The answer must be every line from the entries below that includes "value".

■ Source material ■

********************

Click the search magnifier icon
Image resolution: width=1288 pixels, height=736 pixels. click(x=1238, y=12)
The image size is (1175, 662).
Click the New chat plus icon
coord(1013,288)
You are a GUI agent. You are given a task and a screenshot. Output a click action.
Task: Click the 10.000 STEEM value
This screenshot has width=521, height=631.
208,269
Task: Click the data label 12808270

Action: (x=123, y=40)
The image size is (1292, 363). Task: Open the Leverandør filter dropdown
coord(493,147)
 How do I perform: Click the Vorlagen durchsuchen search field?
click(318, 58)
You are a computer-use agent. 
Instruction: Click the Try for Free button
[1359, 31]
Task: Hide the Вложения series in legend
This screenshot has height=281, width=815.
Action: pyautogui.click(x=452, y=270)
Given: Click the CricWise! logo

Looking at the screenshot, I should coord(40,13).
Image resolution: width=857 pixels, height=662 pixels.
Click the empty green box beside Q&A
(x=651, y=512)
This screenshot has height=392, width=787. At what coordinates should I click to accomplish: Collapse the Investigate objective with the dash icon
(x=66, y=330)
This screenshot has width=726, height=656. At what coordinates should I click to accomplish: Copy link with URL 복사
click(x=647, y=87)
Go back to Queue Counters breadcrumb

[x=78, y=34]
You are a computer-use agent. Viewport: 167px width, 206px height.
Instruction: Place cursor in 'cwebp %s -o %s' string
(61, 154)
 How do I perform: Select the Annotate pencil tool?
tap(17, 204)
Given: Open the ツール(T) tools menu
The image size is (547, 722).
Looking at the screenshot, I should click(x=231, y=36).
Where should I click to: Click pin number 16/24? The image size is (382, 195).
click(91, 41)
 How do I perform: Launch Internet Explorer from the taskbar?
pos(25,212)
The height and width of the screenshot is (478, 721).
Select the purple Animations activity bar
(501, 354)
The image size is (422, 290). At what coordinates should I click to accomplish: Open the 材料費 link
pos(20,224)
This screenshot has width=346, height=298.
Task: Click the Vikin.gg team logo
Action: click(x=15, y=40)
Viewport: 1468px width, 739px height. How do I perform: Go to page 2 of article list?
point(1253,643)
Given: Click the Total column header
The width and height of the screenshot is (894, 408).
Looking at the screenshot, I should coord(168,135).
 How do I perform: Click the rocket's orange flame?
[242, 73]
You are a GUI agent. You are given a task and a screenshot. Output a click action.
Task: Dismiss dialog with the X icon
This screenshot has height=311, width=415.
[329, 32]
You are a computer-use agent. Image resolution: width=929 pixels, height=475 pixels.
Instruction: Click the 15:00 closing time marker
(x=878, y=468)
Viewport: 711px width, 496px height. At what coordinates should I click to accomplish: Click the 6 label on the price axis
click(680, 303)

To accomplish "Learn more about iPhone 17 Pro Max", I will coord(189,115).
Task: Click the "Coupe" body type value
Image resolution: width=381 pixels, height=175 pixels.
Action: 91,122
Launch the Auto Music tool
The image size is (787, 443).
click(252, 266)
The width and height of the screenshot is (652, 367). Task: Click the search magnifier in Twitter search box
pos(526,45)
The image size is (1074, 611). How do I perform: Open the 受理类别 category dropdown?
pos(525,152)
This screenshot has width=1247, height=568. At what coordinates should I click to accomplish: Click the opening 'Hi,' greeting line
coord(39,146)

********************

■ Your response ■
Task: Click the 10.000 STEEM value
Task: Click the "Coupe" body type value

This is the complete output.